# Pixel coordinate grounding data
=== Begin Enclosure ===

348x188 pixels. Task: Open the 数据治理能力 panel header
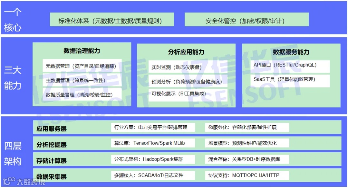(x=81, y=50)
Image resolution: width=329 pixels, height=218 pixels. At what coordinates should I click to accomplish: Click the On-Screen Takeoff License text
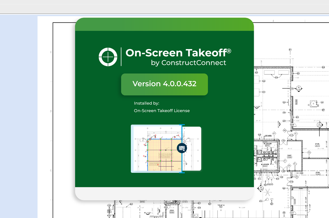click(162, 111)
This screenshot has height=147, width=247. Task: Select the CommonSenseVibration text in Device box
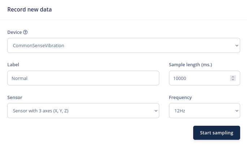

=== End Enclosure ===

# PROBLEM STATEMENT
Reproduce all the data as it stands. The pictures are not part of the copy.

# RESPONSE AREA
348x188 pixels. Task: Open the 数据治理能力 panel header
(x=81, y=50)
Image resolution: width=329 pixels, height=218 pixels. At what coordinates should I click to accomplish: Click the On-Screen Takeoff License text
click(162, 111)
This screenshot has height=147, width=247. Task: Select the CommonSenseVibration text in Device box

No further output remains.